The copy must match the data word for word and contain no pictures.

++++++++++++++++++++

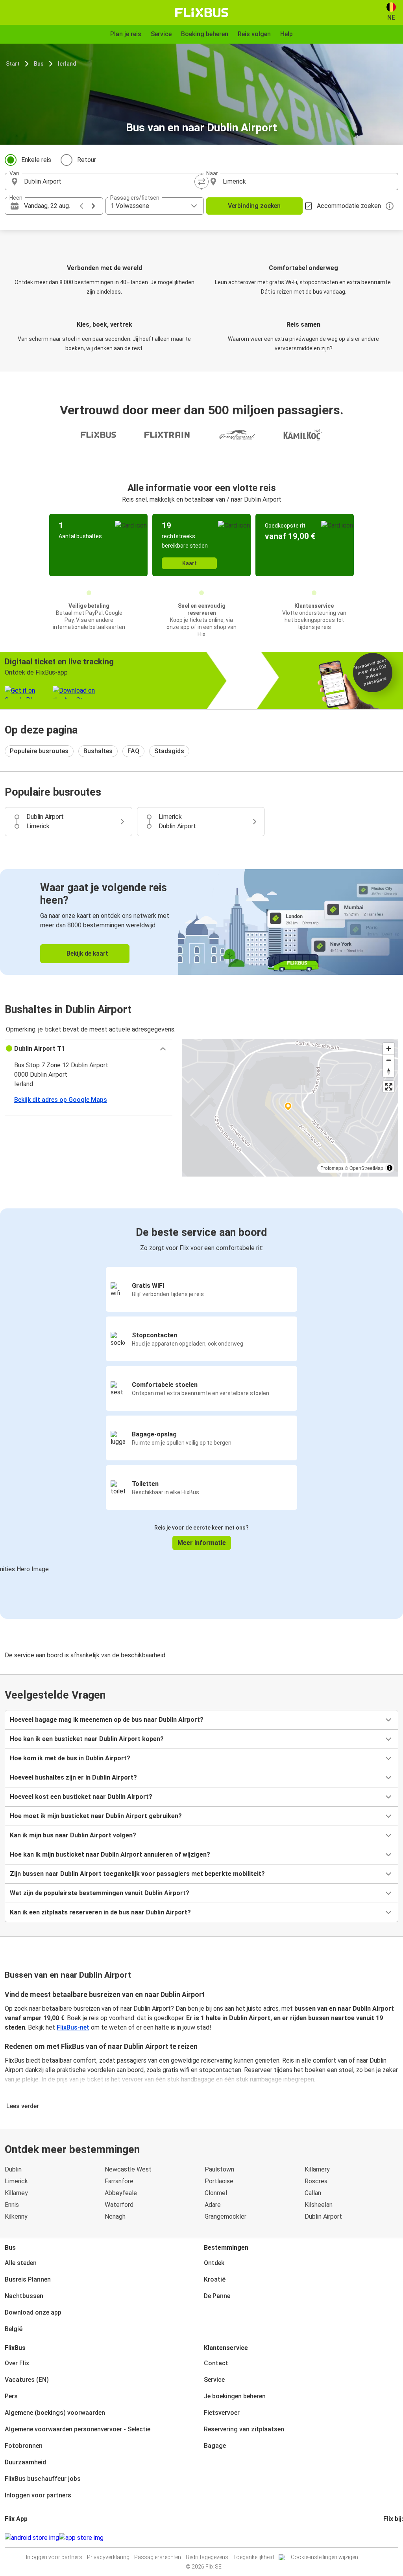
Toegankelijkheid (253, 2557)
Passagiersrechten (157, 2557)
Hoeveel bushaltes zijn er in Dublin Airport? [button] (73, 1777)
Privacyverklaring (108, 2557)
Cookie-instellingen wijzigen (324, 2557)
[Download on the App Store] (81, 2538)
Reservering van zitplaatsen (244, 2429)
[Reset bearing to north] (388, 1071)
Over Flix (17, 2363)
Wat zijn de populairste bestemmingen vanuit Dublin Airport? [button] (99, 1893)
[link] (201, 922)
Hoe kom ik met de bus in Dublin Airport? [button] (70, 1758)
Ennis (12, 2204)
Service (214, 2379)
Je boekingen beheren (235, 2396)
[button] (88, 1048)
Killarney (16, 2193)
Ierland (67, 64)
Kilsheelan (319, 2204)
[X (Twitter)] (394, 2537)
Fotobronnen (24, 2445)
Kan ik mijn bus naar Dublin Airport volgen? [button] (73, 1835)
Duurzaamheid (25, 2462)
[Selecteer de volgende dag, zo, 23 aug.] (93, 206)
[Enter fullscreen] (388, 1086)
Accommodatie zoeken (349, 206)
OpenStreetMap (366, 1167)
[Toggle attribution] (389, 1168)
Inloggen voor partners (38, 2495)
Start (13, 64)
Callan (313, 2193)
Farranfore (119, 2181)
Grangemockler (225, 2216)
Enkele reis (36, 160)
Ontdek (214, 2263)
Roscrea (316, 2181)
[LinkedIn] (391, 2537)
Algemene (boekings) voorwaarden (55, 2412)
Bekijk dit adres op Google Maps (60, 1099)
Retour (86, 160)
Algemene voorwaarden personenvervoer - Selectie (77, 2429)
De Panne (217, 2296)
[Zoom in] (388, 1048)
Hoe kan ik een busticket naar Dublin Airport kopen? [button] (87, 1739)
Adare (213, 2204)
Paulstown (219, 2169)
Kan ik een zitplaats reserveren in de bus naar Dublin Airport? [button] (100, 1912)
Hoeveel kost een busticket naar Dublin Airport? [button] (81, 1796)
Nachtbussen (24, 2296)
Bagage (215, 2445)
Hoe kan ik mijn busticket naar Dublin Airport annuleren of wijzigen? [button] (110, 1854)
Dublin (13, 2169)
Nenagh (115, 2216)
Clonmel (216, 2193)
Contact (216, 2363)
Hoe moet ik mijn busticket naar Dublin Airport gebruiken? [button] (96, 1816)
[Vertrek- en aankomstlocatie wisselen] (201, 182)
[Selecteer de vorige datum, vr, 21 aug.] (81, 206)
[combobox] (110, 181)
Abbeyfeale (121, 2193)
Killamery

++++++++++++++++++++

■ Output:
Toegankelijkheid (253, 2557)
Passagiersrechten (157, 2557)
Hoeveel bushaltes zijn er in Dublin Airport? [button] (73, 1777)
Privacyverklaring (108, 2557)
Cookie-instellingen wijzigen (324, 2557)
[Download on the App Store] (81, 2538)
Reservering van zitplaatsen (244, 2429)
[Reset bearing to north] (388, 1071)
Over Flix (17, 2363)
Wat zijn de populairste bestemmingen vanuit Dublin Airport? [button] (99, 1893)
[link] (201, 922)
Hoe kom ik met de bus in Dublin Airport? [button] (70, 1758)
Ennis (12, 2204)
Service (214, 2379)
Je boekingen beheren (235, 2396)
[button] (88, 1048)
Killarney (16, 2193)
Ierland (67, 64)
Kilsheelan (319, 2204)
[X (Twitter)] (394, 2537)
Fotobronnen (24, 2445)
Kan ik mijn bus naar Dublin Airport volgen? [button] (73, 1835)
Duurzaamheid (25, 2462)
[Selecteer de volgende dag, zo, 23 aug.] (93, 206)
[Enter fullscreen] (388, 1086)
Accommodatie zoeken (349, 206)
OpenStreetMap (366, 1167)
[Toggle attribution] (389, 1168)
Inloggen voor partners (38, 2495)
Start (13, 64)
Callan (313, 2193)
Farranfore (119, 2181)
Grangemockler (225, 2216)
Enkele reis (36, 160)
Ontdek (214, 2263)
Roscrea (316, 2181)
[LinkedIn] (391, 2537)
Algemene (boekings) voorwaarden (55, 2412)
Bekijk dit adres op Google Maps (60, 1099)
Retour (86, 160)
Algemene voorwaarden personenvervoer - Selectie (77, 2429)
De Panne (217, 2296)
[Zoom in] (388, 1048)
Hoe kan ik een busticket naar Dublin Airport kopen? [button] (87, 1739)
Adare (213, 2204)
Paulstown (219, 2169)
Kan ik een zitplaats reserveren in de bus naar Dublin Airport? [button] (100, 1912)
Hoeveel kost een busticket naar Dublin Airport? [button] (81, 1796)
Nachtbussen (24, 2296)
Bagage (215, 2445)
Hoe kan ik mijn busticket naar Dublin Airport annuleren of wijzigen? [button] (110, 1854)
Dublin (13, 2169)
Nenagh (115, 2216)
Clonmel (216, 2193)
Contact (216, 2363)
Hoe moet ik mijn busticket naar Dublin Airport gebruiken? [button] (96, 1816)
[Vertrek- en aankomstlocatie wisselen] (201, 182)
[Selecteer de vorige datum, vr, 21 aug.] (81, 206)
[combobox] (110, 181)
Abbeyfeale (121, 2193)
Killamery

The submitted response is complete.